▽
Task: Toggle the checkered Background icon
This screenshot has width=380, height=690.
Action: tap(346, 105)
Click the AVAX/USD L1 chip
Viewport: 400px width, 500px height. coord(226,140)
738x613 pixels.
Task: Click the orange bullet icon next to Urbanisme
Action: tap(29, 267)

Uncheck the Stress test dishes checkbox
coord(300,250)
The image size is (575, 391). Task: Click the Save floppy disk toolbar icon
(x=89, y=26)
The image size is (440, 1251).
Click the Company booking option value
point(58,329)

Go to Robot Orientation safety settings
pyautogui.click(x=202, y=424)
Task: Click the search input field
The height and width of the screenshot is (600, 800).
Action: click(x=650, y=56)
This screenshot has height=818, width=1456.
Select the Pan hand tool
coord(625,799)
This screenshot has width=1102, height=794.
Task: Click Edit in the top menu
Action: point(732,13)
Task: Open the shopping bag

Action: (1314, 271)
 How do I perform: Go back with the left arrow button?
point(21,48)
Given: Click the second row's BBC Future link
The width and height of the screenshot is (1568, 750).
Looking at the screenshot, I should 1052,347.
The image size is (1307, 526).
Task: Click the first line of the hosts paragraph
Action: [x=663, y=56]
△
**GOAL OF THE EXERCISE**
Edit the items above so that "shopping bag" becomes "shopping cart", and leave everything else unchanged.

**FINAL RESULT**
Task: Toggle the checkered Background icon
This screenshot has width=380, height=690.
Action: tap(346, 105)
Click the AVAX/USD L1 chip
Viewport: 400px width, 500px height. coord(226,140)
738x613 pixels.
Task: Click the orange bullet icon next to Urbanisme
Action: tap(29, 267)

Uncheck the Stress test dishes checkbox
coord(300,250)
The image size is (575, 391). Task: Click the Save floppy disk toolbar icon
(x=89, y=26)
The image size is (440, 1251).
Click the Company booking option value
point(58,329)

Go to Robot Orientation safety settings
pyautogui.click(x=202, y=424)
Task: Click the search input field
The height and width of the screenshot is (600, 800).
Action: click(x=650, y=56)
This screenshot has height=818, width=1456.
Select the Pan hand tool
coord(625,799)
This screenshot has width=1102, height=794.
Task: Click Edit in the top menu
Action: point(732,13)
Task: Open the shopping cart

Action: (1314, 271)
 How do I perform: Go back with the left arrow button?
point(21,48)
Given: Click the second row's BBC Future link
The width and height of the screenshot is (1568, 750).
Looking at the screenshot, I should 1052,347.
The image size is (1307, 526).
Task: Click the first line of the hosts paragraph
Action: [x=663, y=56]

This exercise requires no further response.